Respect, What Hoodoo Is

Despite visible evidence of Central West African, Islamic/Moorish, Native American, Judeo-Christian, European, and even a few East Indian/Hindu, Chinese, and Latino/Caribbean retentions, influences, and admixtures, this does not mean that Hoodoo is an open and unrestricted system of eclectic magic.

Conjure, and Rootwork is rooted in African-American culture and Folk Protestant Christianity. Any practitioners of Hoodoo who did not grow up within African-American culture should still have a fuller understanding and high regard for its origin.

In the beginning, the early conjure doctors were entirely Black. The students were all Black, the elders were Black, the teaching was Black, and they focused only on Blacks as their audience. But other races were accepted when they had also been brought into the Hoodoo community and learned the tradition. Even so, we should still acknowledge that Hoodoo, Conjure, or Rootwork is not ours but only belongs to the Black community. We are just believers who are grafted into their rich yet humble tradition and, by word and deed, embrace genuine African-American folk spirituality and magic. This is all we can do for all the blessings we received from God and our Black ancestors.

Hoodoo's lack of religious structure and hierarchical authority do not mean that any person or group can appropriate or redefine it. If one cannot respect Hoodoo as it is and for what it is, then please, do not play with it.



Learn, How Conjure Is Worked On

Authentic Conjure is not all about blending and selling oils and casting spells online to make money. Hoodoo has its own spiritual philosophy, theology, and a wide range of African-American folkways, customs, and practices which include, but are not limited to, veneration of the ancestors, Holy Ghost shouting, snake reverence, spirit possession, graveyard conjure, nkisi practices, Black hermeneutics, African-American church traditions, the ring shout, the Kongo cosmogram, ritual water immersions, crossroads magic, making conjure canes, animal sacrifices, Jewish scriptural magic, enemy works, Seekin' ritual, magical incorporation of bodily fluids, etc.

Unfortunately, they are currently missing in marketeered or commercial Hoodoo, as they are being removed, disregarded, or ignored by unknowing merchants who simply want to profit from an African-American spiritual tradition, thus reducing Hoodoo to just a plethora of recipes, spells, and tricks.
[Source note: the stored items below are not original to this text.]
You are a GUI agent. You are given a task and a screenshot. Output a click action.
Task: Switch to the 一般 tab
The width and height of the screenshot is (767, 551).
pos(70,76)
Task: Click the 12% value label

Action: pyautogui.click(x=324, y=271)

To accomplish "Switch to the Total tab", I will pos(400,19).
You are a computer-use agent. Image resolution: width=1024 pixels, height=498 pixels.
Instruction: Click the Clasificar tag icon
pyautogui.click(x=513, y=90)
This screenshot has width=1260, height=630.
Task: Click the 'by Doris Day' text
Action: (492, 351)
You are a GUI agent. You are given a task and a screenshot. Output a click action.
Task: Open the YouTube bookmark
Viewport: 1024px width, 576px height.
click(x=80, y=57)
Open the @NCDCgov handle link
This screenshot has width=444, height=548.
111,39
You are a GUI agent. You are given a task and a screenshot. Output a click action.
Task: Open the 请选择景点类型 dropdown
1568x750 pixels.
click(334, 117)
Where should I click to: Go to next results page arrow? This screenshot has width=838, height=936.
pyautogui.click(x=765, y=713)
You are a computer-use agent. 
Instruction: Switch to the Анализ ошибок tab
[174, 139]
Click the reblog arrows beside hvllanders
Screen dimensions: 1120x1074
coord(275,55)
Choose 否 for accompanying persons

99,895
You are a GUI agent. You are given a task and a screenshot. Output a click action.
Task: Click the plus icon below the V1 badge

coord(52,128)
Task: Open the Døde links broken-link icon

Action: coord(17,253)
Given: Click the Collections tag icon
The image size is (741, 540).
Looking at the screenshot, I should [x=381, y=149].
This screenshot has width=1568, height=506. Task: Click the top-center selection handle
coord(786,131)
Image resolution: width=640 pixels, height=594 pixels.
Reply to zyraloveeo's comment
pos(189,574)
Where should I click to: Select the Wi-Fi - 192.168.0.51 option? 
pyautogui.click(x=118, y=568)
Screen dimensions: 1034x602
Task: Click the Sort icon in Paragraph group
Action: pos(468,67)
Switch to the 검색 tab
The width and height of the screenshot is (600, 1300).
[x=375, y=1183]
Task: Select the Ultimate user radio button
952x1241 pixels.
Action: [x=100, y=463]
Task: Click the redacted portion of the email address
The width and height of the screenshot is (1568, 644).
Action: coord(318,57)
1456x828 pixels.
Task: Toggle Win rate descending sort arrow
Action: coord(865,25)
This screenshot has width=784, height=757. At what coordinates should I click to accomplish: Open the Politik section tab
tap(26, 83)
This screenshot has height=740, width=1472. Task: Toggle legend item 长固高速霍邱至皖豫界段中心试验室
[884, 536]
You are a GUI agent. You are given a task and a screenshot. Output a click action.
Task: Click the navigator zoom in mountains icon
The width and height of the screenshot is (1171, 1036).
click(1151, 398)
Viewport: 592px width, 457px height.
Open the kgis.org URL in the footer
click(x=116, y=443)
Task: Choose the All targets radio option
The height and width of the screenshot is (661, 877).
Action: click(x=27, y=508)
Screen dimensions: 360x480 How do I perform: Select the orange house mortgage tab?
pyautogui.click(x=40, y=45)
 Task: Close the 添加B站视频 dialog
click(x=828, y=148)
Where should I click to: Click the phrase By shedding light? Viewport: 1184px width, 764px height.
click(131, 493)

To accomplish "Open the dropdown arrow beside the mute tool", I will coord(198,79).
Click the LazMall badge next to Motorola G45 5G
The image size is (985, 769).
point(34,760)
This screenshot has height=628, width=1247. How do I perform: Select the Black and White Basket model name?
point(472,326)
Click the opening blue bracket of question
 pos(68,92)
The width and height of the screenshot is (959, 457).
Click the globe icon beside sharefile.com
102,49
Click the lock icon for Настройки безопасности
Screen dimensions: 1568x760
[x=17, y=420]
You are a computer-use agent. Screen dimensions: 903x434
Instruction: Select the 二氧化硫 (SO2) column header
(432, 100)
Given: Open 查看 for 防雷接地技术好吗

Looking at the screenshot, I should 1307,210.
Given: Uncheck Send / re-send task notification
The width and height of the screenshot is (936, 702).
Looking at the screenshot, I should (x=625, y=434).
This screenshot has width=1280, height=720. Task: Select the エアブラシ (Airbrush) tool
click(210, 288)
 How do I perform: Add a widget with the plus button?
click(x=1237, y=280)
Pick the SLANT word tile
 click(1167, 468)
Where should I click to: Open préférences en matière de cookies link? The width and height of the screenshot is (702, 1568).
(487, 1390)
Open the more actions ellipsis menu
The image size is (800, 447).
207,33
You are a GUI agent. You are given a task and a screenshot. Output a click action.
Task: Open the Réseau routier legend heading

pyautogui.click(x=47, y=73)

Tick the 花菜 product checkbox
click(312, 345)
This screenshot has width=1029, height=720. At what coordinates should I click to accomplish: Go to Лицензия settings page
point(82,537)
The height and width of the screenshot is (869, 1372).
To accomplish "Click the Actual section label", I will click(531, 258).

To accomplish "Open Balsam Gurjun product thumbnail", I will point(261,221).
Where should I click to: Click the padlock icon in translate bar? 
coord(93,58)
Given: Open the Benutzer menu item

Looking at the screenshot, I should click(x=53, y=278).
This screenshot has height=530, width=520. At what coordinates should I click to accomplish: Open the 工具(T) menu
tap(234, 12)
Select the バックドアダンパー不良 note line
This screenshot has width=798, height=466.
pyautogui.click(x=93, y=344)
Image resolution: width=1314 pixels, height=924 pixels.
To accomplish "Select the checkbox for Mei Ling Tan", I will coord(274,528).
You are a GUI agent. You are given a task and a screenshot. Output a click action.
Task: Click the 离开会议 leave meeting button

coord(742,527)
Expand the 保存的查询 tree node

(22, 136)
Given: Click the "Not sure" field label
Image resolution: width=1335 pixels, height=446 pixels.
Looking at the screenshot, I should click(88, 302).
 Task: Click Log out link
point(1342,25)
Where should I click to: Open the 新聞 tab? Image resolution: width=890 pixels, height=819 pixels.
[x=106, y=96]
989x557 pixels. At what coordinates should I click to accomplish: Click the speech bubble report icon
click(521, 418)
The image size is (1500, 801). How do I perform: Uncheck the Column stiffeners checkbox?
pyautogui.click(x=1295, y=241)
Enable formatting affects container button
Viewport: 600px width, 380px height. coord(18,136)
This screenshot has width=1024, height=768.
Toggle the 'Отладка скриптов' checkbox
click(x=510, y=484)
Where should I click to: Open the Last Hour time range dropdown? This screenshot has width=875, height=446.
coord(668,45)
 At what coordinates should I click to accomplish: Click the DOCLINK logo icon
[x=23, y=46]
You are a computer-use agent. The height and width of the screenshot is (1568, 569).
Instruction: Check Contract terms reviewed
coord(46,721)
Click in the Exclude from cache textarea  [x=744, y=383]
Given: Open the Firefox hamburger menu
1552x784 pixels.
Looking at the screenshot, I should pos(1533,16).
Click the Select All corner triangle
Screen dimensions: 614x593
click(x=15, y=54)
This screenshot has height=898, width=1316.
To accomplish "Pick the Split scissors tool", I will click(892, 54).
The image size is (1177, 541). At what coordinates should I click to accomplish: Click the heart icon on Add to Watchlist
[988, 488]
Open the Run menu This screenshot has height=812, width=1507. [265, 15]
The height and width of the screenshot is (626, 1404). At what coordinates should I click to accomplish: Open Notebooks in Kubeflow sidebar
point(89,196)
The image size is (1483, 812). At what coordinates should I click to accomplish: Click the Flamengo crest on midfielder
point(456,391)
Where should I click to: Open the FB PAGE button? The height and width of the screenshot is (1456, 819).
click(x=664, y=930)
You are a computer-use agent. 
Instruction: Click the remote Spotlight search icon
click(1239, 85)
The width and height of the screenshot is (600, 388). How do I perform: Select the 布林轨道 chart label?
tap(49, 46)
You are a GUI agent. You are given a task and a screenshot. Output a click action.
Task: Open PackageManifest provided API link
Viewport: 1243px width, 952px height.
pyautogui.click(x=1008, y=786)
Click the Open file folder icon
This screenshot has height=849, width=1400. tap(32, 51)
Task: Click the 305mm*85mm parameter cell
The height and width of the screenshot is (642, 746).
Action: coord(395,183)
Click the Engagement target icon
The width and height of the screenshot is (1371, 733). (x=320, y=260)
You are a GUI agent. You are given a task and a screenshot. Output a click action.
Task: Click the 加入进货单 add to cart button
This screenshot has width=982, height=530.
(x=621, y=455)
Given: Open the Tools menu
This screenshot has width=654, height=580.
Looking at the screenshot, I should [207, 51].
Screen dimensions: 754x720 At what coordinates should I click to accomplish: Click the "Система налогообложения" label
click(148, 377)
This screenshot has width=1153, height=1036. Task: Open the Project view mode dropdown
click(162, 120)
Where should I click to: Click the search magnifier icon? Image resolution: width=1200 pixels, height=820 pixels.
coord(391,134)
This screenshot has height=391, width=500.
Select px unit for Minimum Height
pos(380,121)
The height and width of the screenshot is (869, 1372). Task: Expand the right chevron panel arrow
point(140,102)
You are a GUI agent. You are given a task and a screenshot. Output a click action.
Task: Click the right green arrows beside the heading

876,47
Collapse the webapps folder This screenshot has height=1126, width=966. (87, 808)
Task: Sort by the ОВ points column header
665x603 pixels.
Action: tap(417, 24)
Tim and I are completely aware that we are not African-Americans, so we are doing our best to retain and preserve the customs and traditions of the slave ancestors to avoid unnecessary conflict with the larger Black-Belt Hoodoo community and prevent them from labeling us inauthentic outsiders and our practice as mere 'cultural misappropriation.'

Accept, Who We Are

The byproduct of eons of slave history, Black supremacists believe that only people with African or African-American blood are real Hoodoo practitioners and are often inclined to consider themselves as the elite of the Hoodoo community; a place in which they believed that Whites, Latinos, Asians or any other races who do not have Black ancestry do not belong. Black supremacists are prone to be very hostile towards both “outsiders” and those accepting of them, fearing that their promotion and acceptance would dilute or even negate the Black identity of Hoodoo.

Although we do understand why some Blacks hold this stance, since a lot of people nowadays are misappropriating many aspects of Hoodoo and teaching the spiritual path even without proper education and training (for purely monetary purposes), we would, however, want to say that not all non-Black Hoodoo practitioners are the same.

WE respect what Hoodoo is, and we never try to change it, claim it as our own, disregard its history, take unfair advantage of it, speak against the people who preserve it, and mix it with other cultures (like our own) and call it Filipino/Pinoy Hoodoo, Gypsy Hoodoo or Wiccan Hoodoo because there are no such things.